Netflix just took a big hit—its market value dropped by $40 billion as investors panicked over slowing subscriber growth. The stock fell 4.5% on Friday, following an 8% drop the day before. Now, Netflix’s market cap stands at around $375 billion.
The decline started after analyst Robert Fishman warned that Netflix’s subscriber growth could slow in the long run. While the company has benefited from its ad-supported tier and a crackdown on password sharing, these gains may not last. Adding to investor concerns, Netflix announced that it will no longer report subscriber numbers quarterly, shifting its focus to profitability instead.

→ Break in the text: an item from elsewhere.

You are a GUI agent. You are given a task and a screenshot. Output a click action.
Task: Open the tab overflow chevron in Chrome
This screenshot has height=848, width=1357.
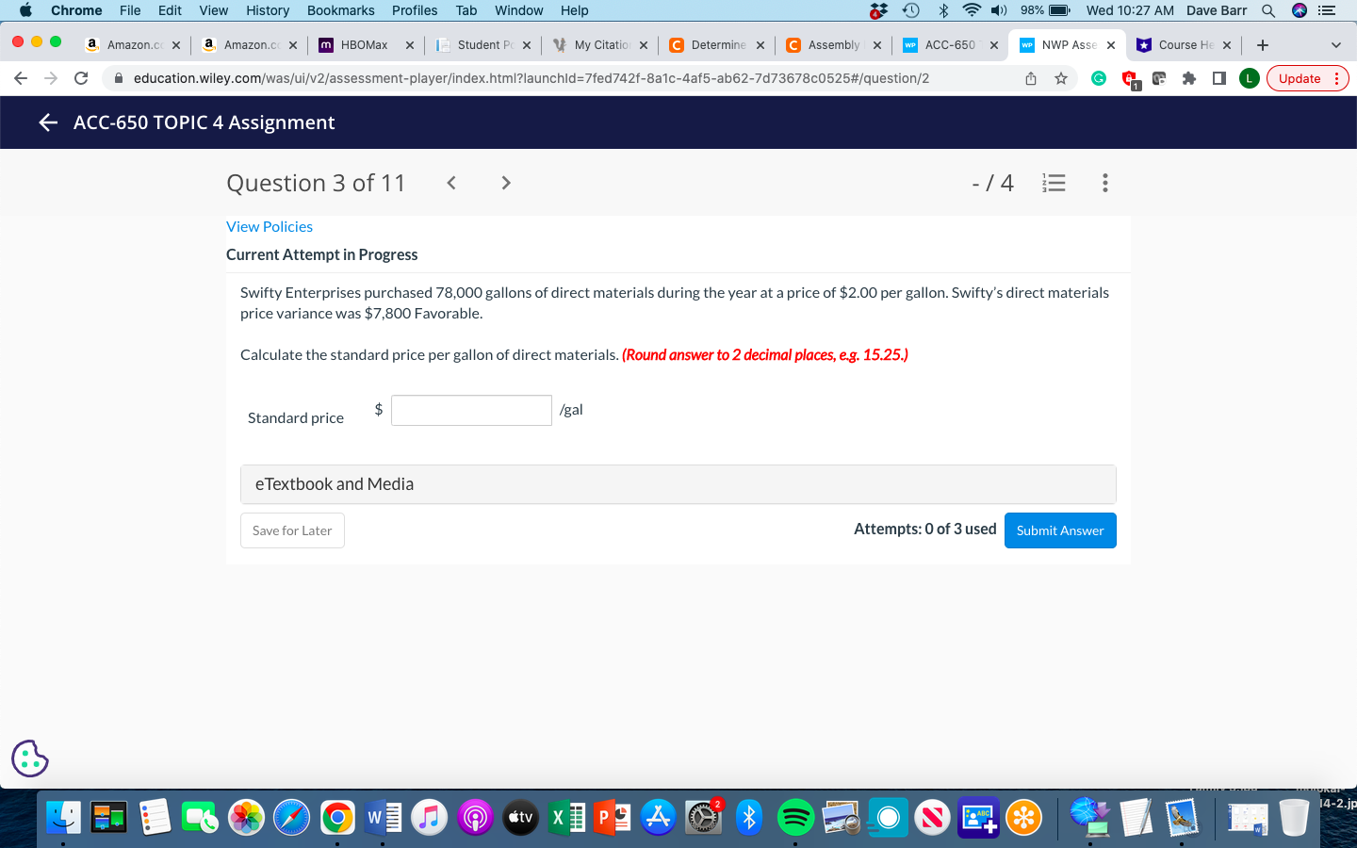point(1336,44)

Despite the recent slump, Netflix has seen strong long-term growth. Its stock is still up 46% since March 2024. In January, Netflix reported adding nearly 19 million subscribers in the fourth quarter, boosting confidence among some analysts. Guggenheim Partners even raised its 12-month price target for Netflix shares from $950 to $1,100, citing the upcoming return of hit shows like Stranger Things and Squid Game in 2025 and the growing success of its ad-supported model.
This erasure of $40 billion is a total washout, but let’s see how it works out in the future.